Enabling Easier Information Access In Online Discussion Forums

Open Access
Bhatia, Sumit
Graduate Program:
Computer Science and Engineering
Doctor of Philosophy
Document Type:
Date of Defense:
June 07, 2013
Committee Members:
  • Prasenjit Mitra, Dissertation Advisor
  • Wang Chien Lee, Committee Member
  • Daniel Kifer, Committee Member
  • Xiaofei Lu, Special Member
  • online discussion forums
  • web forums
  • query suggestion
  • discussion summarization
  • speech act
  • dialog act.
Online discussion forums have become popular in recent times. They provide a platform for people from different parts of the world sharing a common interest to come together and topics of mutual interest and seek solutions to their problems. There are hundreds of thousands of internet forums containing tens of millions of discussion threads and are thus, an important source of human generated information that needs to be efficiently managed. In this dissertation, I focus on following three specific problems: 1. Searching for relevant discussion threads in an online forum archive. A typical discussion thread is different from a generic web page in its structure, linking patterns, and creates content contributed by a large number of participating contributors. A probabilistic retrieval model is proposed that takes into account the structural properties, content properties, and various non-textual relevance indicators such as thread popularity, user expertise, etc. The proposed retrieval model achieved significant improvements over a standard language model based retrieval model and methods that are typically used in online forum websites. 2. Offering query suggestions in a forum search engine. Compared to a web search engine, a typical forum website receives much smaller number of search requests and hence the query log of a forum search engine is small. A probabilistic query suggestion mechanism is proposed that does not rely on query logs and can offer suggestions by computing completions from the forum corpus itself. Experimental results on two different datasets have shown that the proposed approach achieved statistically significant improvements over two state-of-the-art baseline query suggestion techniques. 3. Identifying the role of each user message in a discussion.
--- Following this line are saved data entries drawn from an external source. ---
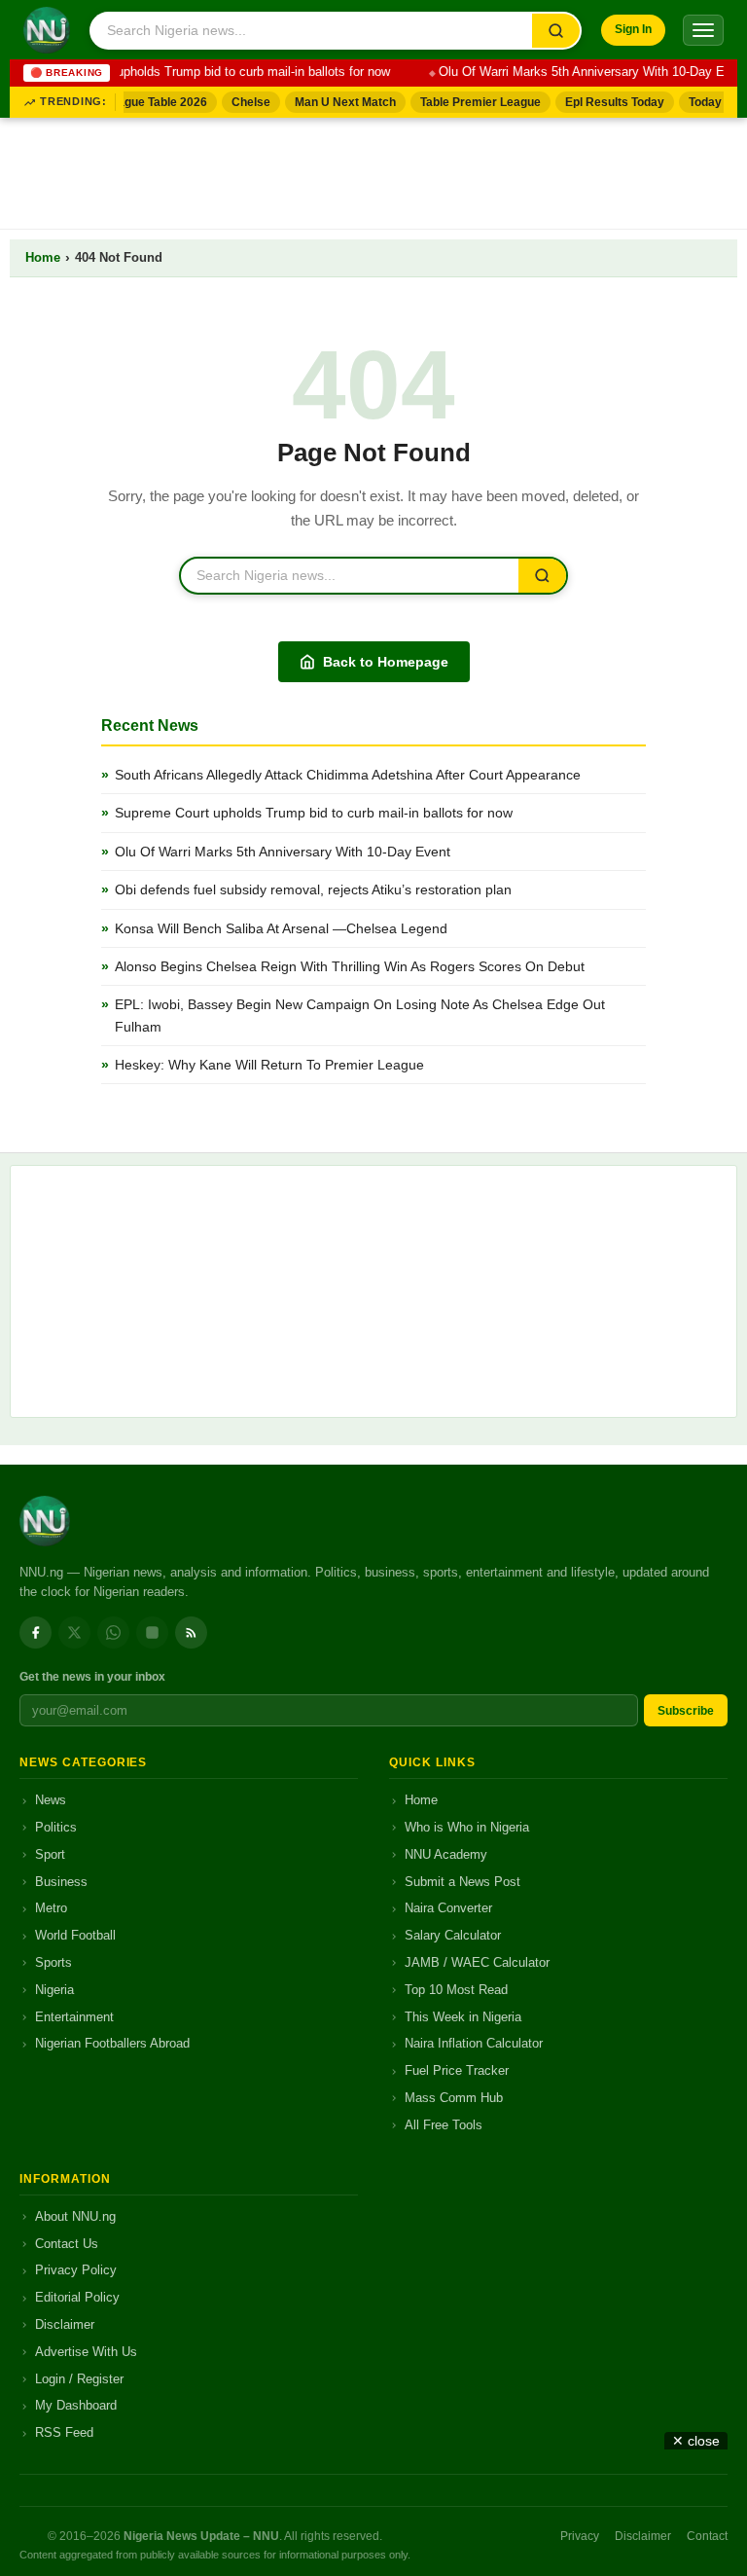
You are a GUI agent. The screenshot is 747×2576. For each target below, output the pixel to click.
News (50, 1800)
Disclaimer (64, 2324)
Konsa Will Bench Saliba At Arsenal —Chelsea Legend (281, 928)
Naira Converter (448, 1908)
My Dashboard (76, 2405)
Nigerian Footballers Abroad (112, 2043)
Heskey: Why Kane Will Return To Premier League (269, 1064)
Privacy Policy (76, 2270)
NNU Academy (446, 1854)
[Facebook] (35, 1632)
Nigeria (54, 1989)
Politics (56, 1827)
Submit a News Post (462, 1881)
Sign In (633, 29)
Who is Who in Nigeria (467, 1827)
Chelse (242, 102)
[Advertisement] (373, 169)
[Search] (556, 31)
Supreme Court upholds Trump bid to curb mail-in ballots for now (198, 72)
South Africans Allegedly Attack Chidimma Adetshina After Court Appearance (348, 774)
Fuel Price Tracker (457, 2070)
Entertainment (74, 2017)
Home (42, 258)
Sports (53, 1962)
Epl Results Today (606, 102)
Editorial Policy (77, 2297)
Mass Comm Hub (454, 2097)
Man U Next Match (336, 102)
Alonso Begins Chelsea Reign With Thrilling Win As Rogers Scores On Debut (350, 966)
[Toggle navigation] (703, 30)
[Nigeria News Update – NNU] (46, 30)
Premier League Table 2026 (123, 102)
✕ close (696, 2441)
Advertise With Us (86, 2351)
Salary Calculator (453, 1935)
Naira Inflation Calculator (474, 2043)
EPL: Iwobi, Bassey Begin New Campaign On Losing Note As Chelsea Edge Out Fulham (360, 1015)
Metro (51, 1908)
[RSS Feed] (191, 1632)
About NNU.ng (75, 2216)
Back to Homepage (385, 662)
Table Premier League (471, 102)
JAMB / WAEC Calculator (477, 1962)
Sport (50, 1854)
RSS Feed (64, 2432)
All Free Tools (443, 2125)
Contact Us (66, 2243)
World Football (75, 1935)
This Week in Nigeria (463, 2017)
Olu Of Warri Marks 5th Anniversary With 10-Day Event (583, 72)
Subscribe (686, 1711)
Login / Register (79, 2379)
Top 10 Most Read (456, 1989)
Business (61, 1881)
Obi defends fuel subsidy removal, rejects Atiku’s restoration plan (313, 889)
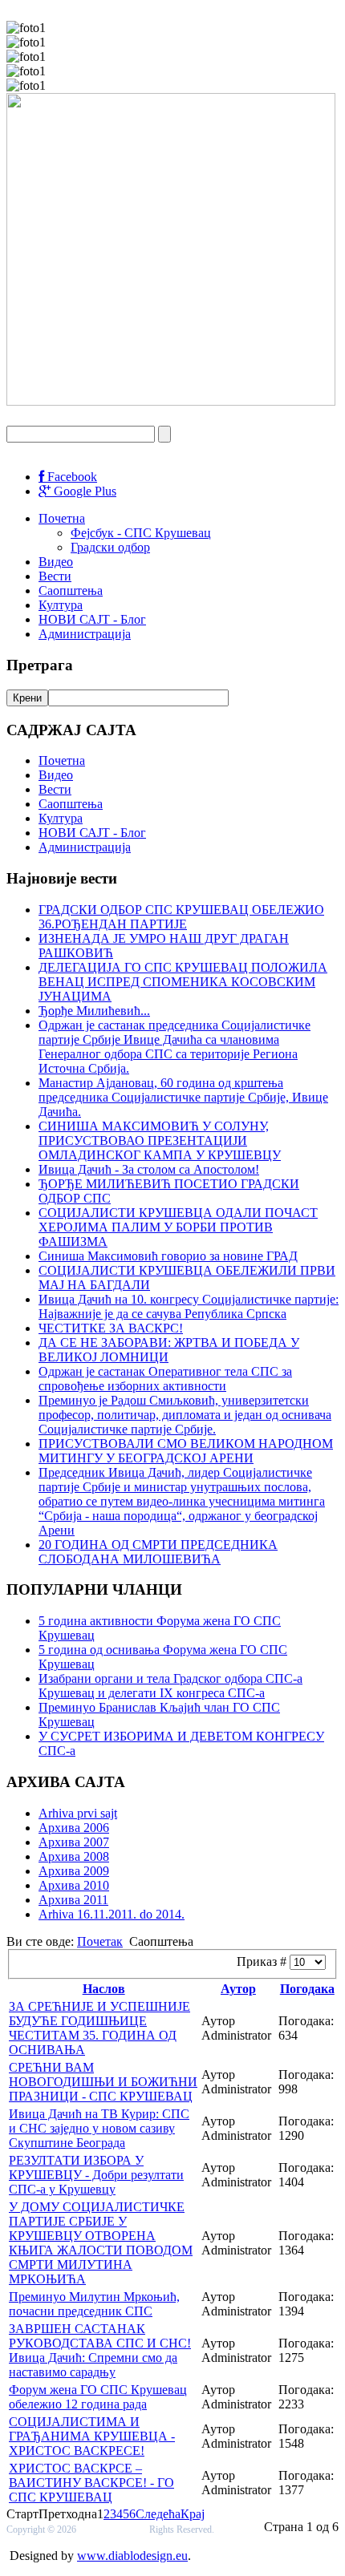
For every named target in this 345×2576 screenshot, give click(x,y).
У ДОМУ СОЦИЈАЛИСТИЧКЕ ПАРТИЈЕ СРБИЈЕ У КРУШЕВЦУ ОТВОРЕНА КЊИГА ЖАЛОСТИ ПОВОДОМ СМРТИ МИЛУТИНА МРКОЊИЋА (101, 2243)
Different messages in a thread serve different purpose in the discussion. I investigated the problem of classifying individual user posts in an online discussion thread and for post classification, I designed and experimented with a variety of features derived from the post’s content, thread structure, user behavior and sentiment analysis of the post’s text. Applications of post classifications are also demonstrated in forum thread retrieval and discussion summarization tasks.